EXERCISE DIRECTIONS
In the built-in functions table, what does SPACE(n) return?

TEXT
(begin)

92. Other Useful Built-in Functions
	Function				Return Type					Description
	INSTR(str,substr)		INT 						Return the index of str where substr is found
	LENGTH(s)				INT 						Return the length of the string
	REPEAT(str,n)			STRING 						Repeat str n times
	SPACE(n)				STRING 						Returns n spaces
	YEAR(timestamp)			INT 						Return the year part as an INT of a timestamp string, e.g., year("2016-10-03 00:00:00") return 2016
	MONTH(timestamp)		INT 						Return the month part as an INT of a timestamp string, e.g., year("2016-10-03 00:00:00") return 10
	DAY(timestamp)			INT 						Return the day part as an INT of a timestamp string, e.g., year("2016-10-03 00:00:00") return 3
	TO_DATE(tinmestamp)		STRING  					Return the date part of a timestamp string, e.g. to_date("2016-10-03 00:00:00") returns "2016-10-03"

(end)

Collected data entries

(begin)

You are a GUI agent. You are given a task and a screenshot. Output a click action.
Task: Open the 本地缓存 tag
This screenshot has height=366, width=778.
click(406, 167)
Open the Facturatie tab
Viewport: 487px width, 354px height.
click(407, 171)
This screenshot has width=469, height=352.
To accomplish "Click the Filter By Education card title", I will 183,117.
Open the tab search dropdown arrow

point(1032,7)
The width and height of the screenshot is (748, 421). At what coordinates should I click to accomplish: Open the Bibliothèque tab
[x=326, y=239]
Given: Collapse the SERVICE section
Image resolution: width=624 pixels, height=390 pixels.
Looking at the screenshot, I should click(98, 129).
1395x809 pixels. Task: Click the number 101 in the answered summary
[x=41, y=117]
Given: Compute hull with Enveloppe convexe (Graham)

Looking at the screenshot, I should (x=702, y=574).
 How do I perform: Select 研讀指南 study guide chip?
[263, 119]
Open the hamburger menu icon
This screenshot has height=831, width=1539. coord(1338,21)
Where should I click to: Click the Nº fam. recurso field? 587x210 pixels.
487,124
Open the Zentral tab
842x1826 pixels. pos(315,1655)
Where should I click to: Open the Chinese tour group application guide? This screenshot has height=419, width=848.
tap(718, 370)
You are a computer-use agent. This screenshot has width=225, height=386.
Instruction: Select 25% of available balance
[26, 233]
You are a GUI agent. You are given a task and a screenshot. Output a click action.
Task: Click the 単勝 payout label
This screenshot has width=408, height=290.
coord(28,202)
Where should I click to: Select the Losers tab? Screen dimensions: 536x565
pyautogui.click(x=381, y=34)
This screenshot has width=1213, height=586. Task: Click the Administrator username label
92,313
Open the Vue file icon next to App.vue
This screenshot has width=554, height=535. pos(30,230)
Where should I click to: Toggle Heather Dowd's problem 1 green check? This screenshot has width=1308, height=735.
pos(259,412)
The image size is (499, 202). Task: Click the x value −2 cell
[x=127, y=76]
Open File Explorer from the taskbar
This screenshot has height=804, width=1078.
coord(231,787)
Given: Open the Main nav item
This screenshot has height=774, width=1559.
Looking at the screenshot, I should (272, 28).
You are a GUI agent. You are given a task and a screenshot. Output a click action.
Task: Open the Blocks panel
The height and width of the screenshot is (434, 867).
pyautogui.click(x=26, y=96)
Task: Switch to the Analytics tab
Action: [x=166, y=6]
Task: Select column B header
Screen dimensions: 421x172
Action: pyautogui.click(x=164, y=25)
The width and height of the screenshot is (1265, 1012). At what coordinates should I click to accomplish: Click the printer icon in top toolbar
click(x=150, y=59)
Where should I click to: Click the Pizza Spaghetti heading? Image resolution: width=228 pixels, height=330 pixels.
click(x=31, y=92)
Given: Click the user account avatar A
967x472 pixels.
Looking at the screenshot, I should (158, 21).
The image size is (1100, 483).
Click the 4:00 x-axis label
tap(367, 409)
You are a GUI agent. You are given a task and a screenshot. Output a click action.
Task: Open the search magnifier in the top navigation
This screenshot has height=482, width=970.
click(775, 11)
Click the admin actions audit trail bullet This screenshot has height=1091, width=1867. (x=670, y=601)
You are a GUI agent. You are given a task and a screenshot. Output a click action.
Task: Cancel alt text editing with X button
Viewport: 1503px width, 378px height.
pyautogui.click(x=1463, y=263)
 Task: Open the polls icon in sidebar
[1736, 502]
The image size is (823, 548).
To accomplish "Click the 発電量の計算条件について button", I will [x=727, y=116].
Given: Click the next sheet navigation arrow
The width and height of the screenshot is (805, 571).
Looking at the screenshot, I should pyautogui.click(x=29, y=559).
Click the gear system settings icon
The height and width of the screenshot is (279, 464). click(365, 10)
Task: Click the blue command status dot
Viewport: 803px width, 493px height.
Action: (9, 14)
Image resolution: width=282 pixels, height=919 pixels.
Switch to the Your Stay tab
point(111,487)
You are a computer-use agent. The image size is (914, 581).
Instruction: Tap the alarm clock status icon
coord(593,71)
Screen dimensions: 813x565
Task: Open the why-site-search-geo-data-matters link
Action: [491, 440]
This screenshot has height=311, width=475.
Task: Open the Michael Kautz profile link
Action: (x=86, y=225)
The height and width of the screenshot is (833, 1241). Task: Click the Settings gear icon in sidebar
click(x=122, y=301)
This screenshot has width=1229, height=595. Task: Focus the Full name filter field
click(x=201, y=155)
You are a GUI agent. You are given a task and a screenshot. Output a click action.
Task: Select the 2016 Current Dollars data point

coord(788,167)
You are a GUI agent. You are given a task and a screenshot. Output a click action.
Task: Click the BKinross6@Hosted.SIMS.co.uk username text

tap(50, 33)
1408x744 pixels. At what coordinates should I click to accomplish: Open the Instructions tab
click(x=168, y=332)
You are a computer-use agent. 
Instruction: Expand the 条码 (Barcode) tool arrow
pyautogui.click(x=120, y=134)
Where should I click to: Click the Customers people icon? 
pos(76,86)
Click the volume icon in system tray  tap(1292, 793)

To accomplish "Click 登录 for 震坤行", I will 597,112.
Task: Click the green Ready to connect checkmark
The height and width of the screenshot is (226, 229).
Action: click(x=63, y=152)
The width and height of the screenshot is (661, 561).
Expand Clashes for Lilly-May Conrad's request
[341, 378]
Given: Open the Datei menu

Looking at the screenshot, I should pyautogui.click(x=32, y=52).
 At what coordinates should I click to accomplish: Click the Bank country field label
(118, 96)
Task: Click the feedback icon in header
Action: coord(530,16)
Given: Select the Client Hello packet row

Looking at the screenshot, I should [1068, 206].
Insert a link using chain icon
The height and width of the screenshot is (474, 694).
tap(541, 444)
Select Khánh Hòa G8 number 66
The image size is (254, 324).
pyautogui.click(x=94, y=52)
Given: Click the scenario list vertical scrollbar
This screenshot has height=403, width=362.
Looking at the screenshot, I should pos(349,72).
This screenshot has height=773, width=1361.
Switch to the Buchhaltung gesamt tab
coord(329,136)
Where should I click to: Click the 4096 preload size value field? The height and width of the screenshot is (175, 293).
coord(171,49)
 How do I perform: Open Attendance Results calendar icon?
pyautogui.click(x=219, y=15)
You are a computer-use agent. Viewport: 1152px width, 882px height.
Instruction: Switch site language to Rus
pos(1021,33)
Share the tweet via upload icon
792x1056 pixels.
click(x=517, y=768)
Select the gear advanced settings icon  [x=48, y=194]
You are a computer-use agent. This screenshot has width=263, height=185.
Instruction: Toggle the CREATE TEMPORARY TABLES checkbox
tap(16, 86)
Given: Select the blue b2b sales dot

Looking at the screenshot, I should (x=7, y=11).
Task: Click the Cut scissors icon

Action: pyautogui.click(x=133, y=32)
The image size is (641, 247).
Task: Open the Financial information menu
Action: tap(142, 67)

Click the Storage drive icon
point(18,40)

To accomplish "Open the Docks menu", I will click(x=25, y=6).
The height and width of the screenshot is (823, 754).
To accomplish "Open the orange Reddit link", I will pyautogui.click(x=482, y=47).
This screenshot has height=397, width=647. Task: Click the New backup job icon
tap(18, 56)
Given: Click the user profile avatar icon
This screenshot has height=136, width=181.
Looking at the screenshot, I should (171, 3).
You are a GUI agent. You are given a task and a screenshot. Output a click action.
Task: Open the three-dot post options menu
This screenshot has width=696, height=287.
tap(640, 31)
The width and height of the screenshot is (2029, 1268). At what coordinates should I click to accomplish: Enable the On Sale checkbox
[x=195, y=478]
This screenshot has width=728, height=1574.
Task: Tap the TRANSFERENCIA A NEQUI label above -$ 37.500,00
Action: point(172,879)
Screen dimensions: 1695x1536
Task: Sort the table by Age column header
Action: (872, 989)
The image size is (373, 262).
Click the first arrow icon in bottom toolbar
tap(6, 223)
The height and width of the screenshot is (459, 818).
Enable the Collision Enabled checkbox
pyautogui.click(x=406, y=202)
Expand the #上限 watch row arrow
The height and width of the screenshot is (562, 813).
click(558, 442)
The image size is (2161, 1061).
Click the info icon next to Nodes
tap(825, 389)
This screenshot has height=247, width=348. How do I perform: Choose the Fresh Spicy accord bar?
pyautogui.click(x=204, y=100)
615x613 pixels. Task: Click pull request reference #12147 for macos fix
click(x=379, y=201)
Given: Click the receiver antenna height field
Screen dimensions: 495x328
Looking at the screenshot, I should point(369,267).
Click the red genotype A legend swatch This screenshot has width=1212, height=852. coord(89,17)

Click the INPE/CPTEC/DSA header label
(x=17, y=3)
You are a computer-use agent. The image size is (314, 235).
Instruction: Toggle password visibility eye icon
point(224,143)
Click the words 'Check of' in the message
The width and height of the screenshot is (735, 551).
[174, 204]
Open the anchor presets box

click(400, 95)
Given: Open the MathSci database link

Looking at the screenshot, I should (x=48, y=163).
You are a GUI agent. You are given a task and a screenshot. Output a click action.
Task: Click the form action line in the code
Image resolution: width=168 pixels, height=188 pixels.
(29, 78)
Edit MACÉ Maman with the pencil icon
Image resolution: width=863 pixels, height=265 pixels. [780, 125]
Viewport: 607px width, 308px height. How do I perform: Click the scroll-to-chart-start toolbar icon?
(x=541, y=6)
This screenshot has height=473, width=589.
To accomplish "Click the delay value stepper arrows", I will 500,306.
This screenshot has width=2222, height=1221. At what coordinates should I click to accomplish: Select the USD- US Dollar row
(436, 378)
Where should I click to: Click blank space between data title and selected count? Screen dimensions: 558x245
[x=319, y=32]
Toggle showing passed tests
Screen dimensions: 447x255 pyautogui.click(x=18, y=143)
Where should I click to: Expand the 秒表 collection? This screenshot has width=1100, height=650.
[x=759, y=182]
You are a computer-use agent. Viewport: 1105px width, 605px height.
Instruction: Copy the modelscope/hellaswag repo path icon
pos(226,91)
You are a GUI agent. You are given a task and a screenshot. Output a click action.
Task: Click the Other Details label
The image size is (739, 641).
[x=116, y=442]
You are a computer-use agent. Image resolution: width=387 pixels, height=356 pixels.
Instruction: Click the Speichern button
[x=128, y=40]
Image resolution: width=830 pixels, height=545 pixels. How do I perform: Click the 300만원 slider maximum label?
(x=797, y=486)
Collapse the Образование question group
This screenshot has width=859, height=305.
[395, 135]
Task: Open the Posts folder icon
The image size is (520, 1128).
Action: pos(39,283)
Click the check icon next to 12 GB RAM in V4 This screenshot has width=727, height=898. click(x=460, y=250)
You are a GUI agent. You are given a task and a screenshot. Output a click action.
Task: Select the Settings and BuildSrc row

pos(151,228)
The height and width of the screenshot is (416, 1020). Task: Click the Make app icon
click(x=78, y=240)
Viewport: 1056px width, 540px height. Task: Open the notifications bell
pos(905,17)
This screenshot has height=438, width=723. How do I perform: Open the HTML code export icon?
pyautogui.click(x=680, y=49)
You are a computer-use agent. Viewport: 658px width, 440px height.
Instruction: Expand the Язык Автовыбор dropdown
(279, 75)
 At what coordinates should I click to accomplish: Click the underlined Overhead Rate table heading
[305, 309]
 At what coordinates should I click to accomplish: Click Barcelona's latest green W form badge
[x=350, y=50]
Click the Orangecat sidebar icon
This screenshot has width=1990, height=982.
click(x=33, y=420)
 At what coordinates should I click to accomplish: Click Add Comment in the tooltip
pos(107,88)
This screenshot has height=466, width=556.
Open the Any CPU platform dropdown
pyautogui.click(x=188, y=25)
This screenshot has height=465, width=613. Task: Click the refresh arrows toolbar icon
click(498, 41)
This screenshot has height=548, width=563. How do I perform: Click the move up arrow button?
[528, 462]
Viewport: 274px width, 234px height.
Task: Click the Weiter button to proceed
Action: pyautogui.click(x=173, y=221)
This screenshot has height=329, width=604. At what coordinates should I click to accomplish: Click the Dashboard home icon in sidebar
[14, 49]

(end)

EXPECTED ANSWER
It returns n spaces.